(Rows on where targets appear)
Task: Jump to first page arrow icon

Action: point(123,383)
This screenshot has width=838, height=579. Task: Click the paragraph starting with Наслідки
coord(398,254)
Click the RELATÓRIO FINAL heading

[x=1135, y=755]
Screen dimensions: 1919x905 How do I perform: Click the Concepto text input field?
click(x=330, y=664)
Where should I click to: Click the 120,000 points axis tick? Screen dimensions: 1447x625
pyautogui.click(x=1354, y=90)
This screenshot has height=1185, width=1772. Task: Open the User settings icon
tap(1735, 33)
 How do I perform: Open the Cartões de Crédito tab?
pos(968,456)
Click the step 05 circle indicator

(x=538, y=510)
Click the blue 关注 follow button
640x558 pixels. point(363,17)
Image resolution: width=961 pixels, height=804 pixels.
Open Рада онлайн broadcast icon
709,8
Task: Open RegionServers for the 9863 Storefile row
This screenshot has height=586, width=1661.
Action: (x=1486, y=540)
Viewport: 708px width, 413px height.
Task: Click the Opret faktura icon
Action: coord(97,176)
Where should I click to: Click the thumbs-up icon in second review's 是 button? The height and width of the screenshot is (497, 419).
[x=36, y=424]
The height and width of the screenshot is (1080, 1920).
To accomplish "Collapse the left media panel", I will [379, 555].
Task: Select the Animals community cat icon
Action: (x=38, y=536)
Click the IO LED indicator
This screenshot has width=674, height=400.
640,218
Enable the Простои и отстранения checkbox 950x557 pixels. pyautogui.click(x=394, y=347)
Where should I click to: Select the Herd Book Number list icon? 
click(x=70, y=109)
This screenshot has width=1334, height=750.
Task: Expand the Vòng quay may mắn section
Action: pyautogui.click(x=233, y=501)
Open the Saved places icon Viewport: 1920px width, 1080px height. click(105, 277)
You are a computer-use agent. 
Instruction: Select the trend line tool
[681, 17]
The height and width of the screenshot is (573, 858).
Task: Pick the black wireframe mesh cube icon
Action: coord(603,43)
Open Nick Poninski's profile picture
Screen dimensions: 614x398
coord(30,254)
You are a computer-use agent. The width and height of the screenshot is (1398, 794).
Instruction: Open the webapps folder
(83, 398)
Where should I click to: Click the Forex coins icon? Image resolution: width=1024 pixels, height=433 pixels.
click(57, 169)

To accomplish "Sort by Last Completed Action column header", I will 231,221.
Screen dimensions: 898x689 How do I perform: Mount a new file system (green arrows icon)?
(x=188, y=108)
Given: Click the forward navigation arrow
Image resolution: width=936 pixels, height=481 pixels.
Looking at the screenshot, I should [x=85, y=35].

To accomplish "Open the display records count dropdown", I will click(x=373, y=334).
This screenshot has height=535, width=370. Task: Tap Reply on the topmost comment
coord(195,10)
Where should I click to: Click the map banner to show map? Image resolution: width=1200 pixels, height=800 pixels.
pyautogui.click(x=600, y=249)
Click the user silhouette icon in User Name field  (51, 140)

TASK TO CARRY OUT: Starting with the row that contains "This screenshot has height=535, width=370." and going on through the final row above, write those rows out again, requests included, with every coordinate in the answers offset by 58.

ANSWER FOR THE TASK:
This screenshot has height=535, width=370. Task: Tap Reply on the topmost comment
coord(253,68)
Where should I click to: Click the map banner to show map? Image resolution: width=1200 pixels, height=800 pixels.
pyautogui.click(x=658, y=307)
Click the user silhouette icon in User Name field  (109, 198)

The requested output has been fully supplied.